═══ Records

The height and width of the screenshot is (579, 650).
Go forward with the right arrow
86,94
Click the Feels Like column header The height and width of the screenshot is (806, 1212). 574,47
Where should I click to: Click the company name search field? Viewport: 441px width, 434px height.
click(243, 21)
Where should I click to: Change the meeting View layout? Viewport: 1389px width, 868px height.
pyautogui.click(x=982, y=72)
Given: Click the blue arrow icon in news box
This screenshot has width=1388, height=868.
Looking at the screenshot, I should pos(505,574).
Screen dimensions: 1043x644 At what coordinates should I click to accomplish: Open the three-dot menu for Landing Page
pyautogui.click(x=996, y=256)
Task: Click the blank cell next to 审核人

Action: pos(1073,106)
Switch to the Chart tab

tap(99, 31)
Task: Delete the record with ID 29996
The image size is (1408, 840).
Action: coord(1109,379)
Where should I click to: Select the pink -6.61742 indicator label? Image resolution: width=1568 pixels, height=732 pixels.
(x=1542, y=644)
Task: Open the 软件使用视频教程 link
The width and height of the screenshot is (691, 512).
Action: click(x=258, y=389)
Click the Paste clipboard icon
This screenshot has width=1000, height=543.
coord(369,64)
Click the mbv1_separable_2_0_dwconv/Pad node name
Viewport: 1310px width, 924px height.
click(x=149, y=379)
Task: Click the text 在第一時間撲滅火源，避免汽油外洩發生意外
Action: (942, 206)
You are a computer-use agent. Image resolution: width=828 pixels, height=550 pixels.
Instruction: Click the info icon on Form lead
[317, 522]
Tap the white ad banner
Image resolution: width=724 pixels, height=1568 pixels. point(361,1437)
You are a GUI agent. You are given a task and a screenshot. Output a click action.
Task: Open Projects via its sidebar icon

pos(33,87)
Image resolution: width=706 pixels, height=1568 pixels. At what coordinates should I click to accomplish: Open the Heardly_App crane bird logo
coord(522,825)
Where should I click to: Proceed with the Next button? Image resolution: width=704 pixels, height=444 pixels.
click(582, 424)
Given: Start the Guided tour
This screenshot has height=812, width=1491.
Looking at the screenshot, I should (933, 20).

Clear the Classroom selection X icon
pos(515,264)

══════

What to work on: Please reproduce all of the material above word for word, line by line, with nothing left out or changed.

Worked solution:
The height and width of the screenshot is (579, 650).
Go forward with the right arrow
86,94
Click the Feels Like column header The height and width of the screenshot is (806, 1212). 574,47
Where should I click to: Click the company name search field? Viewport: 441px width, 434px height.
click(243, 21)
Where should I click to: Change the meeting View layout? Viewport: 1389px width, 868px height.
pyautogui.click(x=982, y=72)
Given: Click the blue arrow icon in news box
This screenshot has width=1388, height=868.
Looking at the screenshot, I should pos(505,574).
Screen dimensions: 1043x644 At what coordinates should I click to accomplish: Open the three-dot menu for Landing Page
pyautogui.click(x=996, y=256)
Task: Click the blank cell next to 审核人

Action: pos(1073,106)
Switch to the Chart tab

tap(99, 31)
Task: Delete the record with ID 29996
The image size is (1408, 840).
Action: coord(1109,379)
Where should I click to: Select the pink -6.61742 indicator label? Image resolution: width=1568 pixels, height=732 pixels.
(x=1542, y=644)
Task: Open the 软件使用视频教程 link
The width and height of the screenshot is (691, 512).
Action: click(x=258, y=389)
Click the Paste clipboard icon
This screenshot has width=1000, height=543.
coord(369,64)
Click the mbv1_separable_2_0_dwconv/Pad node name
Viewport: 1310px width, 924px height.
click(x=149, y=379)
Task: Click the text 在第一時間撲滅火源，避免汽油外洩發生意外
Action: (942, 206)
You are a computer-use agent. Image resolution: width=828 pixels, height=550 pixels.
Instruction: Click the info icon on Form lead
[317, 522]
Tap the white ad banner
Image resolution: width=724 pixels, height=1568 pixels. point(361,1437)
You are a GUI agent. You are given a task and a screenshot. Output a click action.
Task: Open Projects via its sidebar icon

pos(33,87)
Image resolution: width=706 pixels, height=1568 pixels. At what coordinates should I click to accomplish: Open the Heardly_App crane bird logo
coord(522,825)
Where should I click to: Proceed with the Next button? Image resolution: width=704 pixels, height=444 pixels.
click(582, 424)
Given: Start the Guided tour
This screenshot has height=812, width=1491.
Looking at the screenshot, I should (933, 20).

Clear the Classroom selection X icon
pos(515,264)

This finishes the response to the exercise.